From Wikipedia, the free encyclopedia
  (Redirected from Logical volume)
Jump to: navigation, search

In computer storage, logical volume management or LVM provides a method of allocating space on mass-storage devices that is more flexible than conventional partitioning schemes. In particular, a volume manager can concatenate, stripe together or otherwise combine partitions (or block devices in general) into larger virtual ones that administrators can re-size or move, potentially without interrupting system use.

Volume management represents just one of many forms of storage virtualization; its implementation takes place in a layer in the device-driver stack of an OS (as opposed to within storage devices or in a network).


Linux Logical Volume Manager (LVM) v1

Most volume-manager implementations share the same basic design. They start with physical volumes (PVs), which can be either hard disks, hard disk partitions, or Logical Unit Numbers (LUNs) of an external storage device. Volume management treats each PV as being composed of a sequence of chunks called physical extents (PEs). Some volume managers (such as that in HP-UX and Linux) have PEs of a uniform size; others (such as that in Veritas) have variably-sized PEs that can be split and merged at will.

Normally, PEs simply map one-to-one to logical extents (LEs). With mirroring, multiple PEs map to each LE. These PEs are drawn from a physical volume group (PVG), a set of same-sized PVs which act similarly to hard disks in a RAID1 array. PVGs are usually laid out so that they reside on different disks and/or data buses for maximum redundancy.

The system pools LEs into a volume group (VG). The pooled LEs can then be concatenated together into virtual disk partitions called logical volumes or LVs. Systems can use LVs as raw block devices just like disk partitions: creating mountable file systems on them, or using them as swap storage.

Striped LVs allocate each successive LE from a different PV; depending on the size of the LE, this can improve performance on large sequential reads by bringing to bear the combined read-throughput of multiple PVs.

Administrators can grow LVs (by concatenating more LEs) or shrink them (by returning LEs to the pool). The concatenated LEs do not have to be contiguous. This allows LVs to grow without having to move already-allocated LEs. Some volume managers allow the re-sizing of LVs in either direction while online. Changing the size of the LV does not necessarily change the size of a filesystem on it; it merely changes the size of its containing space. A file system that can be resized online is recommended in that it allows the system to adjust its storage on-the-fly without interrupting applications.

PVs and LVs cannot be shared between or span different VGs (although some volume managers may allow moving them at will between VGs on the same host). This allows administrators conveniently to bring VGs online, to take them offline or to move them between host systems as a single administrative unit.
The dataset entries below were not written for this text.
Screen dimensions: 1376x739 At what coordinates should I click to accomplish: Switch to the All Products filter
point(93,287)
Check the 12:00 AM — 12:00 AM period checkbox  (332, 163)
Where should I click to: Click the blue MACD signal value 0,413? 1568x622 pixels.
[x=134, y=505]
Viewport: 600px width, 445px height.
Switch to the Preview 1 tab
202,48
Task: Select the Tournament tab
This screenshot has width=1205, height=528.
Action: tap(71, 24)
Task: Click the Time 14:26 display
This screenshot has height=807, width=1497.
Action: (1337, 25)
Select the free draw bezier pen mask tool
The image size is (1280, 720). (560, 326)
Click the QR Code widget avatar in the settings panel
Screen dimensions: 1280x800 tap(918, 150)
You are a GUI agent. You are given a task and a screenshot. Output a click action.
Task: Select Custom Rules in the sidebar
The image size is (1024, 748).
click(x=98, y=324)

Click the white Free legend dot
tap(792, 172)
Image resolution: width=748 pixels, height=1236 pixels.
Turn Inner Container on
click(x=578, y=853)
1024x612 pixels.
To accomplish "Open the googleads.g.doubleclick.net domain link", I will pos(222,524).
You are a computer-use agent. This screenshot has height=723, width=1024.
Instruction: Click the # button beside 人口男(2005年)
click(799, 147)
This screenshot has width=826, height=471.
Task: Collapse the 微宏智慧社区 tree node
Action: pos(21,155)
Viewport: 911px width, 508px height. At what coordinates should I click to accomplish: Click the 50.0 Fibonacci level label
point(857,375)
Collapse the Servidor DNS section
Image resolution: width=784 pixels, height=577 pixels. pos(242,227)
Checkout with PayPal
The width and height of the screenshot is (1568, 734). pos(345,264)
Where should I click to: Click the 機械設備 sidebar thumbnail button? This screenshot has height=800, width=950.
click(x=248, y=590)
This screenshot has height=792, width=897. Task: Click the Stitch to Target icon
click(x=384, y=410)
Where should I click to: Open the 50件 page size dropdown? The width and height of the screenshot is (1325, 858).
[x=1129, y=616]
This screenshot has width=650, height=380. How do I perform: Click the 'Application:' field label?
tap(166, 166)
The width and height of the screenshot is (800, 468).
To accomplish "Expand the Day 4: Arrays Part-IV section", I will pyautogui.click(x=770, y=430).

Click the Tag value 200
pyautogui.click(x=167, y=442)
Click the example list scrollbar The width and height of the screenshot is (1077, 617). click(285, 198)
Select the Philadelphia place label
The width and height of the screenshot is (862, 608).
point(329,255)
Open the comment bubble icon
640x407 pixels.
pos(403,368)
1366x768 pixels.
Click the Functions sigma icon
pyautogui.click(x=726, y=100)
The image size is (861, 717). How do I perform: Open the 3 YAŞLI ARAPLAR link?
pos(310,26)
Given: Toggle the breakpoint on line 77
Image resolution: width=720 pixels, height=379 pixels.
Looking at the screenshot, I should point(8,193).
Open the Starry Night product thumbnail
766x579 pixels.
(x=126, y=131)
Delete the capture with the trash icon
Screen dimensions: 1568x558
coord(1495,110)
VGs can grow their storage pool by absorbing new PVs or shrink by retracting from PVs. This may involve moving already-allocated LEs out of the PV. Most volume managers can perform this movement online; if the underlying hardware is hot-pluggable this allows engineers to upgrade or replace storage without system downtime.


Hybrid Volume[edit]

Hybrid volumes are any volume which intentionally and opaquely makes use of two separate physical volumes. For instance, one may have a workload that consists of random seeks and so would like to use an SSD to permanently store frequently used data or recently written data onto the SSD and use higher capacity rotational media for long term storage of rarely needed data. On Linux, this is implemented using either bcache or dm-cache while on Mac OS X this is implemented using Fusion Drive. ZFS implements this functionality by allowed administrators to configure multi-level read/write caching.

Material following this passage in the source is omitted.